● Exercise prompt: Reproduce, word for word, the lines of the material that run from the line containing "1366x768 pixels." up to and including its last line, leaving the pictures out of your answer.

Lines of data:
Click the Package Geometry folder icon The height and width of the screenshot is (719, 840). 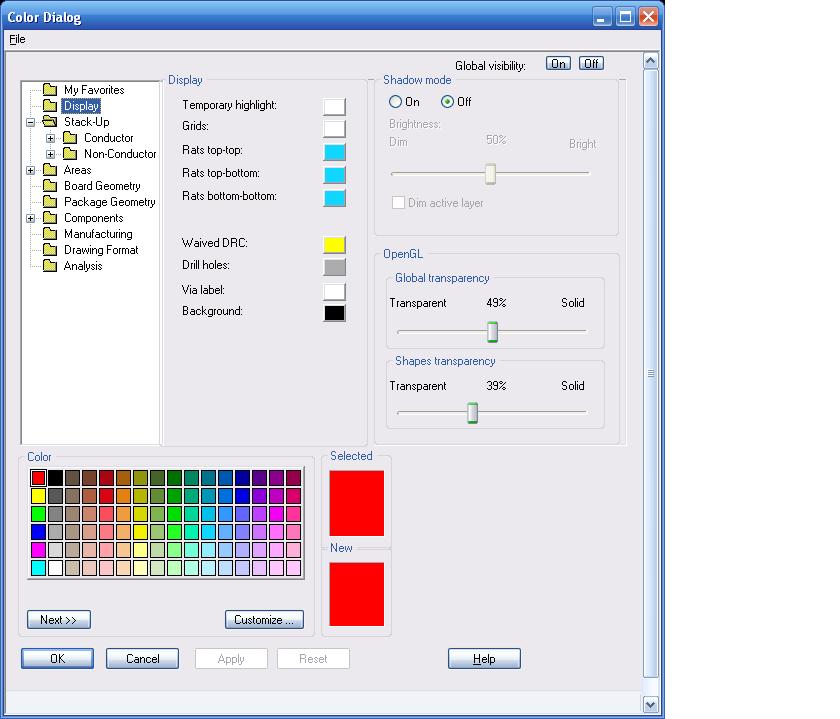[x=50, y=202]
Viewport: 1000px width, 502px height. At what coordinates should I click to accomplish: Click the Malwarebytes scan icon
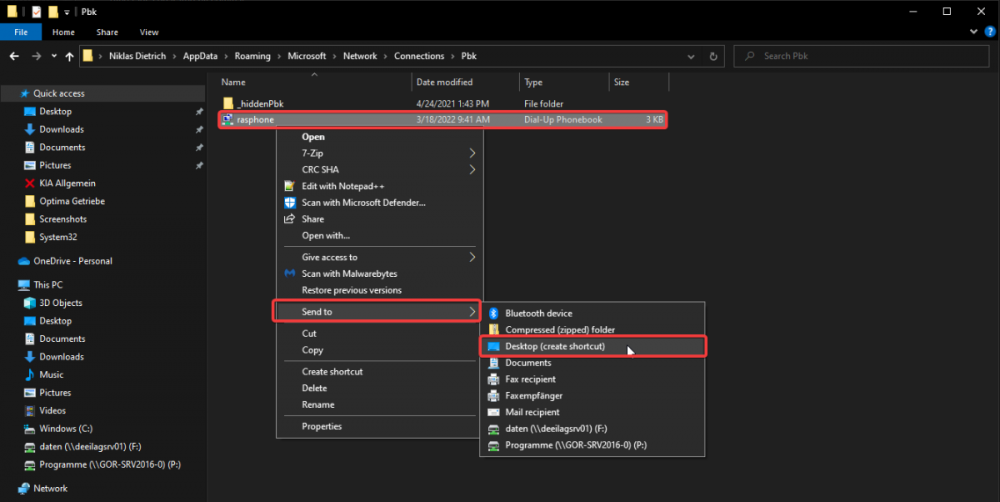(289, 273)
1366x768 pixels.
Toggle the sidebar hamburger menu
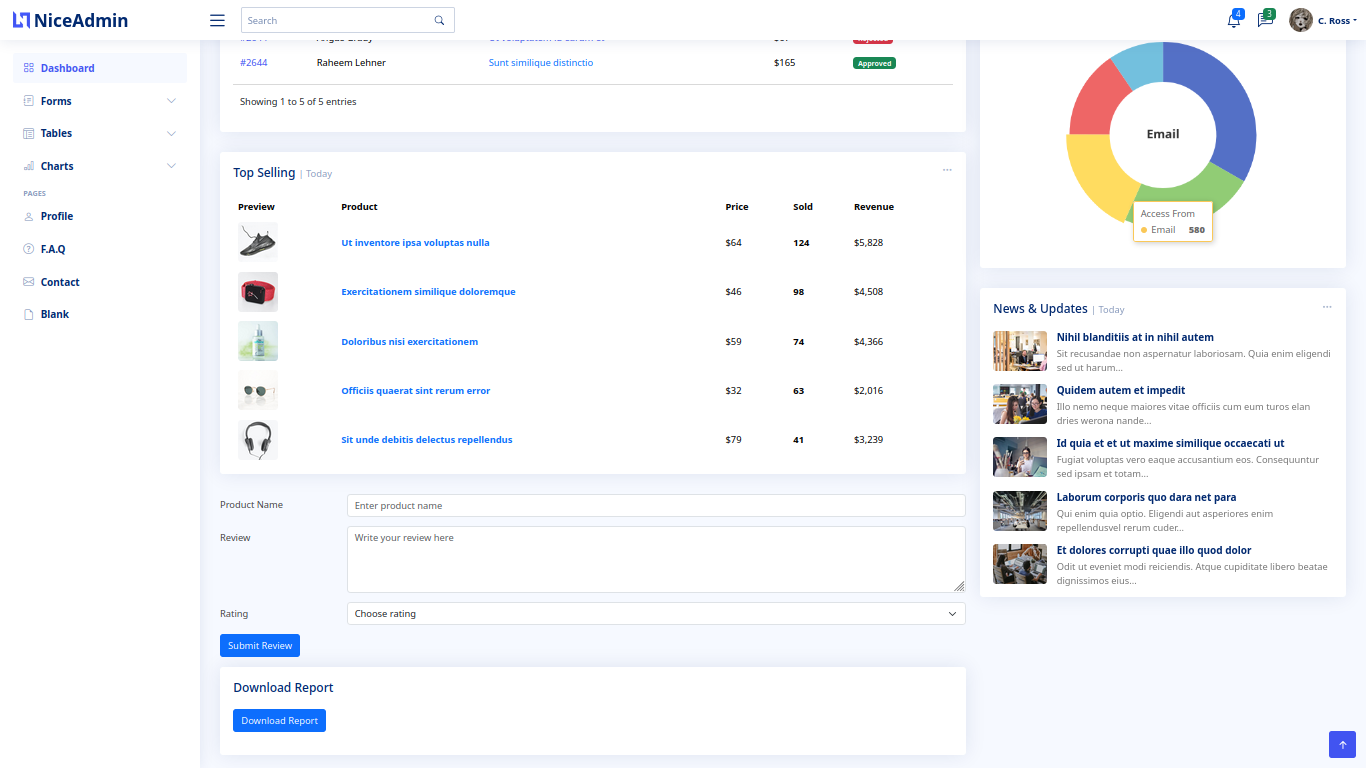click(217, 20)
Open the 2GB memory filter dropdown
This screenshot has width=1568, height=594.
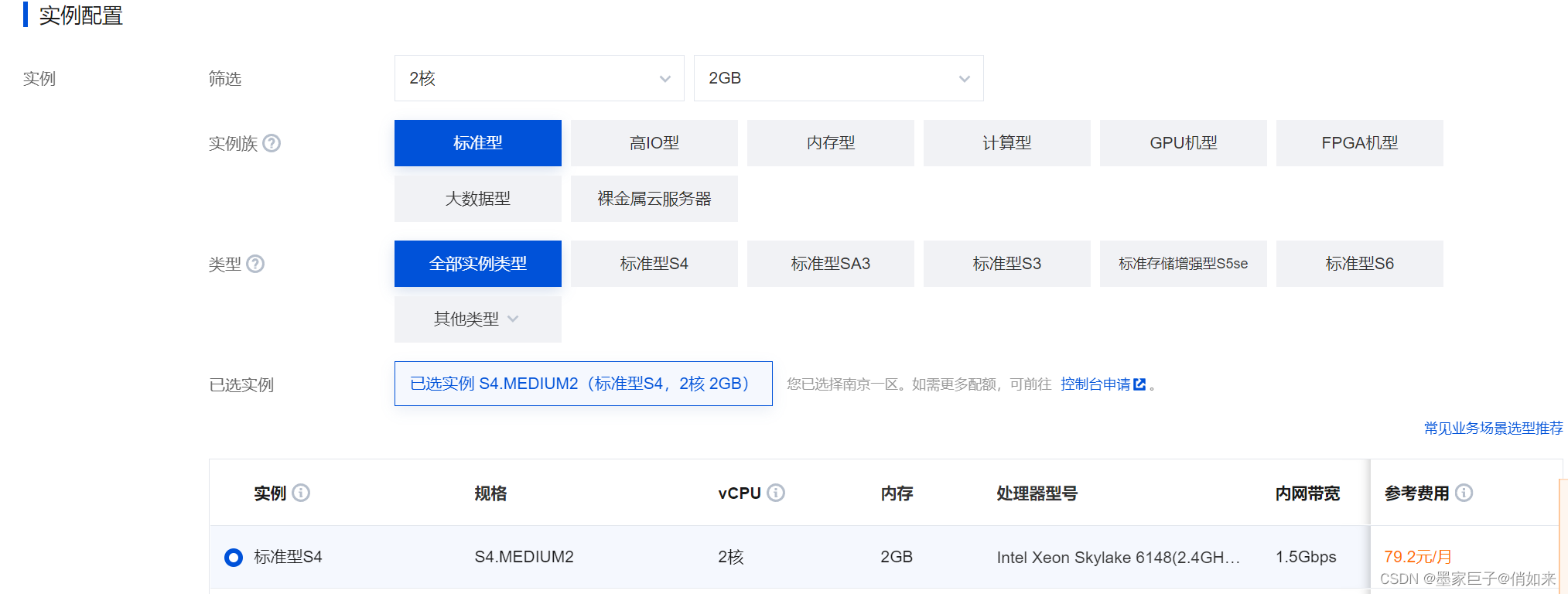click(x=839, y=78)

● Answer to the task:
1366x768 pixels.
Toggle the sidebar hamburger menu
click(217, 20)
Open the 2GB memory filter dropdown
This screenshot has width=1568, height=594.
click(x=839, y=78)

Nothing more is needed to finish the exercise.